UnityLearn – AI For Beginners – Waypoints and Graphs – Pt.01 – Graph Theory

March 24, 2020

AI For Beginners

Graph Theory

Graph Theory


Beginner Programming: Unity Game Dev Courses

Unity Learn Course – AI For Beginners

Graph Theory

Intro

The AI for Beginners course starts very basic so I have not covered a lot up until now. It handles the basics of moving an object with simple scripting, as well as guiding and aiming that movement a bit. This section starts to get into some more interesting theory and background for AI.

Graphs are simply collections of nodes and edges. Nodes are locations or points of data, and edges are the paths connecting them (which also contain significant data themselves). There are two directional types for edges within these graphs: directed and undirected. Directed paths only allow for movement between two nodes in a single direction, while undirected paths allow for movement either direction between nodes.

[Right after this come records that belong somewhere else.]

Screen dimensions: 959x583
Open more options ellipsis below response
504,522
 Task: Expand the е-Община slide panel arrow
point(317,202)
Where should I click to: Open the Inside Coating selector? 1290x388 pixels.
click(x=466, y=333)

Graphs are used in any case to move between states. These states can be real states or conceptual states, so the nodes and edges between them can possibly be much more theoretical then actual objects or locations.

Utility Value: This is the value for an edge. Some examples shown were time, distance, effort, and cost. These are values that help an NPC make a decision to move from one node to the next over said edge.

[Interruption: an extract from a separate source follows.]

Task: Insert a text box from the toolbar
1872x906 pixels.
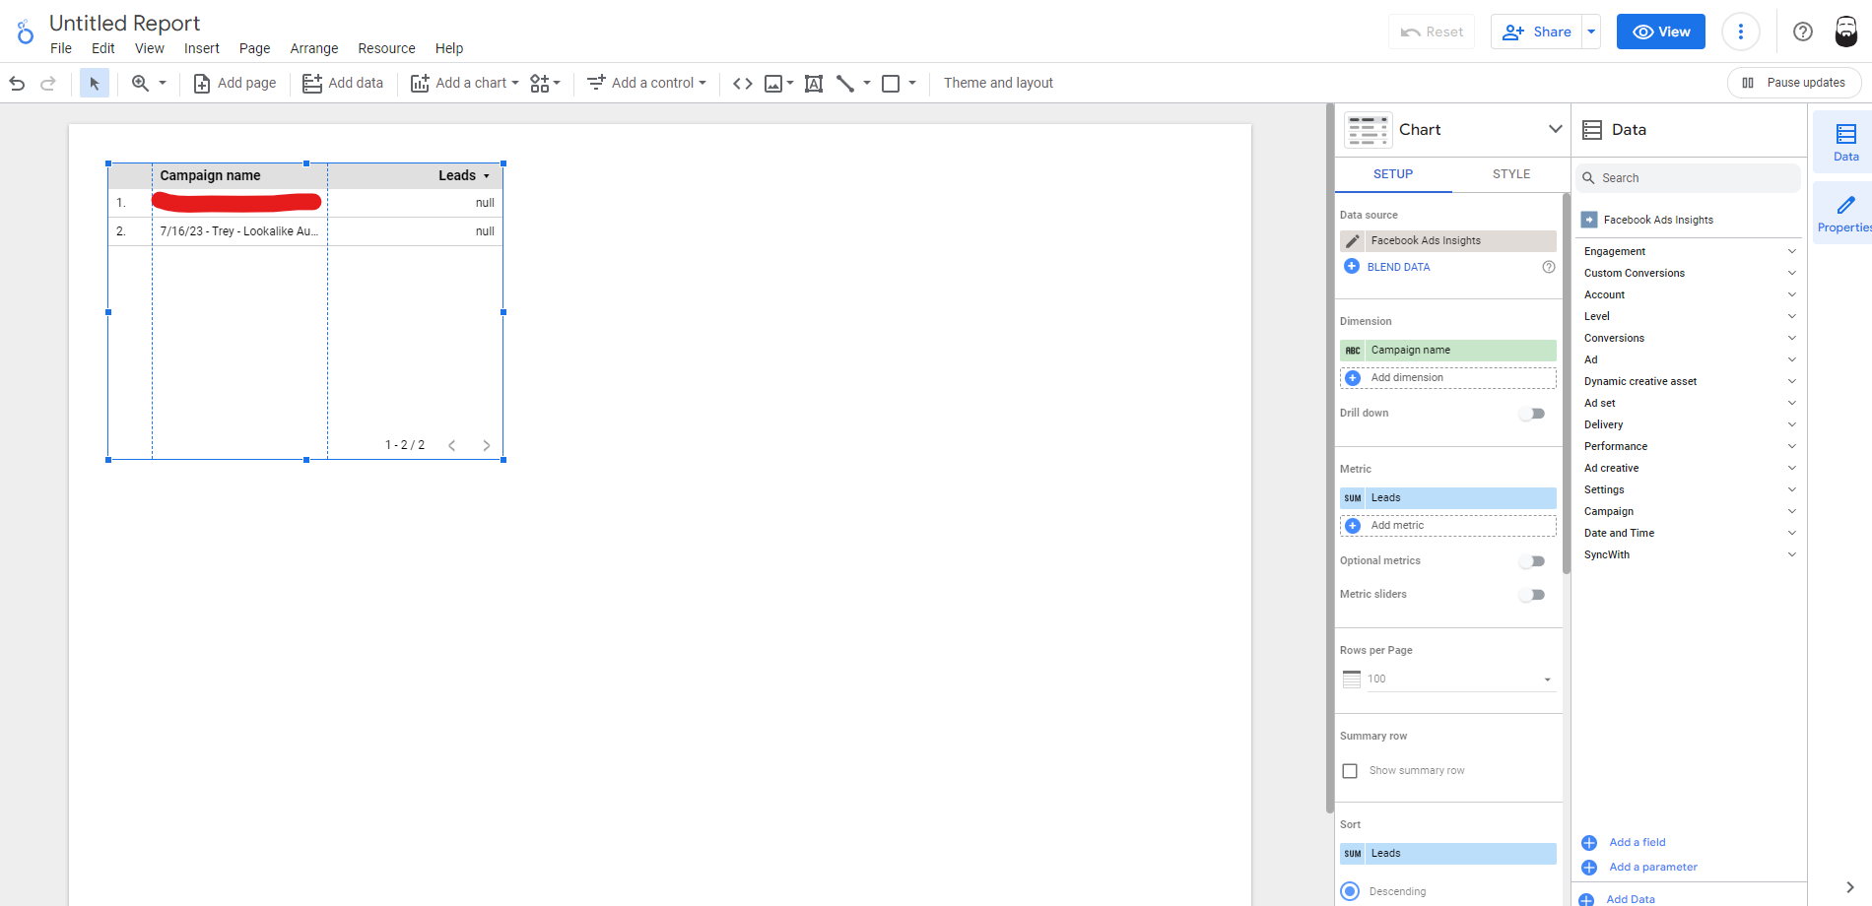Action: coord(814,84)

Basic High Level Algorithms for Searching Nodes

Breadth-First Search

Marks original node as 1, then all adjacent nodes to that as 2, then all adjacent nodes to all of those as 3, etc. until it reaches the destination node. It then counts backwards to determine the path. Examines all possible nodes in graph to find the best path. This makes it effective but expensive and time consuming.

Depth-First Search

Starts at NPC position, then finds one adjacent node and numbers it, then it finds another single adjacent node and numbers it. This continues until it finds a dead end, in which case it returns to the last node where there was another direction to try and heads off in a different direction with the same method.

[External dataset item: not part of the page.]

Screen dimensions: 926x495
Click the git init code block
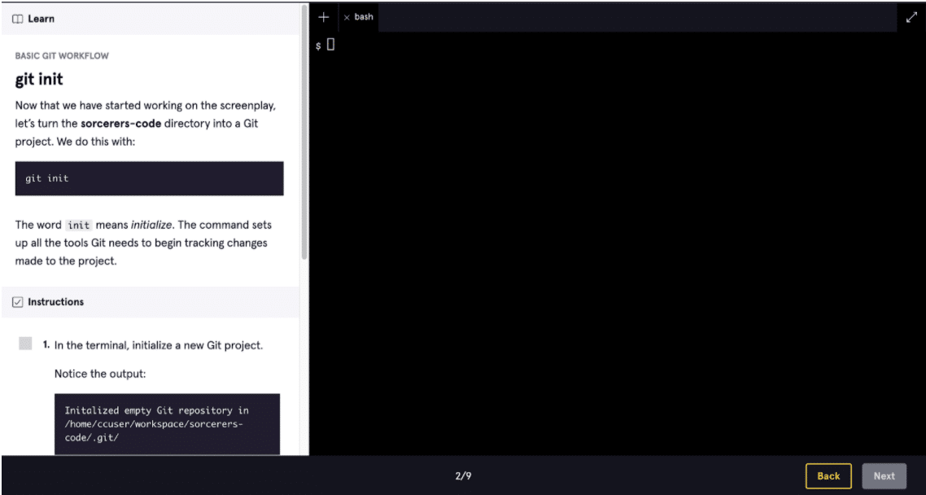coord(149,178)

More Advanced General High Level Algorithm

A* Algorithm

All the nodes are numbered. It creates an open list and closed list, which keep track of nodes visited. There are three main cost values associated with the edges in this case: Heuristic cost (H cost), Movement cost (G cost), and the F cost.
Heuristic Cost (H Cost): estimated cost of getting to the destination from that specific node (this value is generally distance related)
Movement Cost (G cost): utility cost of moving from one node to another node
F Cost: sum of the H cost and G cost which determines the total value of that node
Each node stores these cost values as well as its parent, which is the closest node that continues the proper path. Once the final node is reached, the nodes follow this chain of parent nodes to determine which nodes make up the path to travel.

Summary

This was a very simplified approach to graph theory that was at the very least helpful as a small refresher on how A* worked. I also learned that Unity’s NavMesh uses the A* algorithm at its foundation. This does give me a good starting point with some subjects and terminology to investigate to understand some theory behind AI however, with graph theory, the nodes and edges, and the basic search methods.